Over the years, I have supported many different companies in various industries with their data strategy development. Due to the uniqueness of each organization, companies are facing different challenges when trying to use data to optimize their business model. But there are three stumbling blocks in particular that every single one of my clients has had to deal with sooner or later.
To avoid them, I suggest that everyone in charge of an analytics project should consider these three maxims.

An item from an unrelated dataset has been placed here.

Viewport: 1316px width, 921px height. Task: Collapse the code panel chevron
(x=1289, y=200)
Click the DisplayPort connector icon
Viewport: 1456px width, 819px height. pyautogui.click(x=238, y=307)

First, you need to identify the questions that really matter. It is only then that you can think about the way to get your answers. Data analysis is one of many tools you can leverage. While it is powerful in many situations, it is not the answer to all questions. I love analyzing things, and I could sit and find you patterns for days, simply because it is fun. But running analysis isn’t always the best way to solve a problem or to find a new direction. Therefore, an analysis needs to follow a clear data strategy - it requires a definition of done.

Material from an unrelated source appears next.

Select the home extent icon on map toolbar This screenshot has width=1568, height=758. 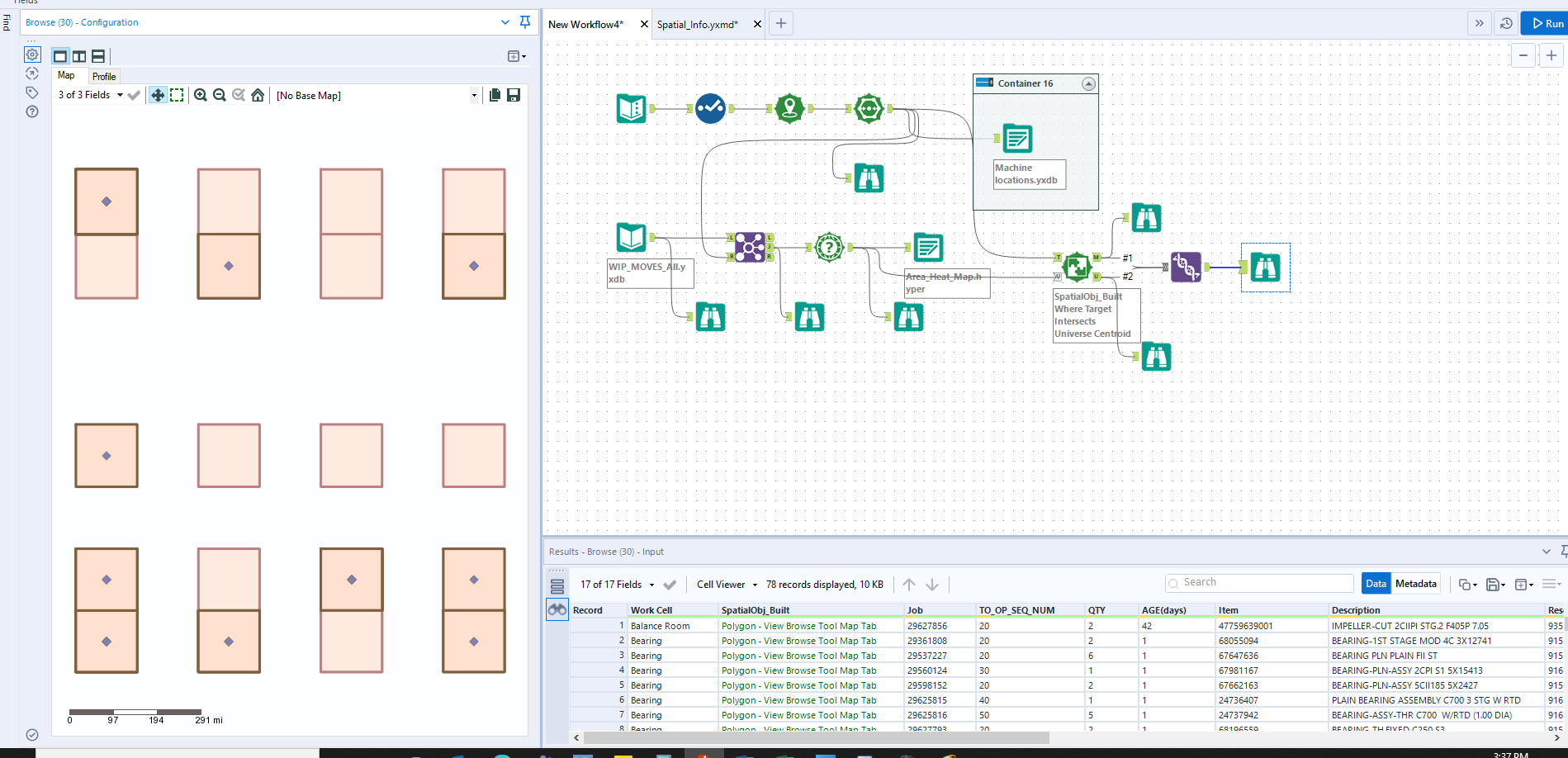coord(258,95)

For me, the fun part in analytics is the dashboarding, the deep dives, applying fancy methods or running different methods to see what works best. But I’ve heard and said that sentence too many times:
Garbage in – garbage out!
There is no good analysis based on incomplete, inconsistent or biased data. Data cleansing is hard work, it is no fun, requires a lot of communication and no one praises you for doing it. But, without it, all fancy reports are pointless. I can say that in my professional life, I have never received one complete, cleansed, usable dataset to work with. If your analyst does not come up with questions about your data after having a look at it, you’d better be careful to use their results.
If you’ve ever watched a movie at an American college, you were probably not surprised to see that the tecchies dressed differently, had different parties and talked in a different way to those who studied arts or business administration, or law, or any other field. Now, there are always exceptions, but I worked in IT and Business and I think it is fair to say that each group has, generally speaking, their own culture.
Now, no one is really surprised about the students in the movie, but in business you seem to expect that you just put two people with completely different lives, communication styles and experiences in a room, ask them to be professional and then assume they can figure out how to communicate on their own.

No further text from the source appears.